Ashley Lynn Priore is using a lifetime of chess mastery to guide businesses and introduce women to the game. Photo by Dominique Murray

In four swift moves, the 4-year-old claims her first victory over her father in a game of chess. For Pittsburgh native Ashley Lynn Priore, the gifts and passion for the board game showed up early and they haven’t slowed down yet. 

Priore (A&S ’22) was a nationally ranked chess player for 10 years, often checkmating gender barriers in the male-dominated competitions. In 2014, as a teenager, she founded Queen’s Gambit, a Pittsburgh-based nonprofit that uses free chess programing to teach life skills to children and teens. Last year, she established Queenside Ventures, a consulting firm using chess to brainstorm strategy for businesses, nonprofit organizations and even her beloved Pittsburgh Steelers. 

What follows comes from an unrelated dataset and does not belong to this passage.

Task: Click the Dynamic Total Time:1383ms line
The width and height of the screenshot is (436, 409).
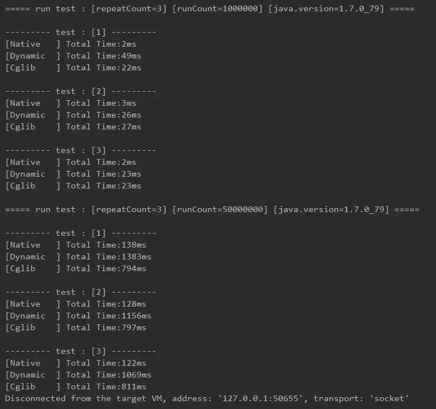Action: tap(79, 257)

It was as a student at Pitt that she found supportive administrators and opportunities for chess-related outreach, giving her the confidence to introduce the game to the professional world. 

From hosting “Chess Fest,” Pittsburgh’s first chess festival, to holding board positions at local nonprofit organizations, Priore has taken a hands-on approach to promoting chess as a tool for self-discovery. 

Her latest venture is perhaps her most ambitious: to teach one million women how to play the game of chess and — in the process — the game of life. 

The goal is rooted in Project d4, an initiative launched by Priore that uses virtual and in-person sessions to teach fundamental game skills and leadership concepts, guiding women in decision making and problem-solving. The inspiration lays in the fact that only 1% of the top 100 chess players are women, an issue that Priore and her team are also tackling head-on by sharing their passion for the game.  

Chess has this “superpower to teach adaptability,” says Priore, it cuts across every discipline and field. Priore is using that power to help chess change lives.